[Toybox] Would someone please explain what bash is doing here?

Rob Landley rob at landley.net
Wed May 27 11:07:59 PDT 2020

On 5/23/20 5:51 PM, Chet Ramey wrote:
> On 5/23/20 1:11 PM, Rob Landley wrote:
>> Starting to open the job control can of worms, and:
>>   $ while true; do readlink /proc/self | cat - $$; done
>>   24658
>>   cat: 20032: No such file or directory
>>   24660
>>   cat: 20032: No such file or directory
>>   24662
>> Is calling readlink and cat each time through the loop (true is a builtin), so
>> the pid advances by 2 and the pipeline is NOT a subshell. 
> Correct. Each element of a pipeline is executed in a subshell.

  $ sleep 10 | cat; echo hello
  [1]+  Stopped                 sleep 10 | cat
  $ fg
  sleep 10 | cat
  $ sleep 10 | cat && echo hello
  [1]+  Stopped                 sleep 10 | cat
  $ fg
  sleep 10 | cat
  $ sleep 10 | cat || echo hello
  [1]+  Stopped                 sleep 10 | cat
  $ fg
  sleep 10 | cat

Ok, I was trying to figure out what "jobs" should display when the pipeline it
stopped is held together by && and || rather than just by | and... apparently
you need parentheses or curly brackets to get it to do that, because suspended
commands exit 'false' immediately and the rest of the line continues?

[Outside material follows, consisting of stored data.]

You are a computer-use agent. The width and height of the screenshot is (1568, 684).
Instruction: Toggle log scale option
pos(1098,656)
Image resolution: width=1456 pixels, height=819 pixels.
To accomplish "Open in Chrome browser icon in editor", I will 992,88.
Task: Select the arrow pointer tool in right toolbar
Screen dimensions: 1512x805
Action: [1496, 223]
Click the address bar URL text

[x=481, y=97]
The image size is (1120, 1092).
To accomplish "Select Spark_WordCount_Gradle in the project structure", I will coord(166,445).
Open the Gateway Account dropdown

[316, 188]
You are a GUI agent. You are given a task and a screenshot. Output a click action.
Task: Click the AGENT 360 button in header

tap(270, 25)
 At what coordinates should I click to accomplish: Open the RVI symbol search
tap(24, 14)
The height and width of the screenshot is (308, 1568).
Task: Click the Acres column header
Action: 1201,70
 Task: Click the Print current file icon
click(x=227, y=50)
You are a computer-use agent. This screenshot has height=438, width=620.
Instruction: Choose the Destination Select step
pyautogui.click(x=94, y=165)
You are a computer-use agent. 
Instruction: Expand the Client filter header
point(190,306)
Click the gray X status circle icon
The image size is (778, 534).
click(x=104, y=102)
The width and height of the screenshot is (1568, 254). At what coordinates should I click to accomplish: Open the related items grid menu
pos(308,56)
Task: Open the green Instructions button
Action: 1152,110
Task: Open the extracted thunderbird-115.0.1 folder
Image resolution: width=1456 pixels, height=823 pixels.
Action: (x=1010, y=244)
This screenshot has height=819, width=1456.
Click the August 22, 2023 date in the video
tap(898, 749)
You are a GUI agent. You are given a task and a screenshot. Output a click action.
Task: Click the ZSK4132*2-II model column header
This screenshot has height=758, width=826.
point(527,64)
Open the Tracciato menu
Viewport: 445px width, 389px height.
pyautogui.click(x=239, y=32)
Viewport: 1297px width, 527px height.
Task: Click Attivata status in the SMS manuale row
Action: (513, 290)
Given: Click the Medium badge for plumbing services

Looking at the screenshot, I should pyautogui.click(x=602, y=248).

  $ { echo hello; sleep 3; echo there; } | cat
  [1]+  Stopped                 { echo hello; sleep 3; echo there; } | cat
  $ fg
  { echo hello; sleep 3; echo there; } | cat

Right. So it CAN include more stuff, it just doesn't. And instead the stuff
RESUMES. (Is that posix what posix says to do? Does a shell script differ from
interactive behavior here?)

Ok, I guess pipeline has the tty (doo dah, doo dah) so signals go to it, but...

  $ sleep 10 || echo potato
  landley at driftwood:~/toybox/toybox$ sleep 10 | cat || echo potato

That kills the later commands too? The interrupted command didn't just exit, it
killed pending commands after it.

  $ sleep 10 || echo hello
  [1]+  Stopped                 sleep 10

Ok, it's not a pipeline thing, individual commands do it too. Suspend behavior
is that the command that was suspended exited false immediately and the rest of
the line resumes as if it exited with an error...

  $ sleep 10; echo $?
  [2]+  Stopped                 sleep 10

Specifically it exited "killed by SIGSTOP" except it wasn't _killed_...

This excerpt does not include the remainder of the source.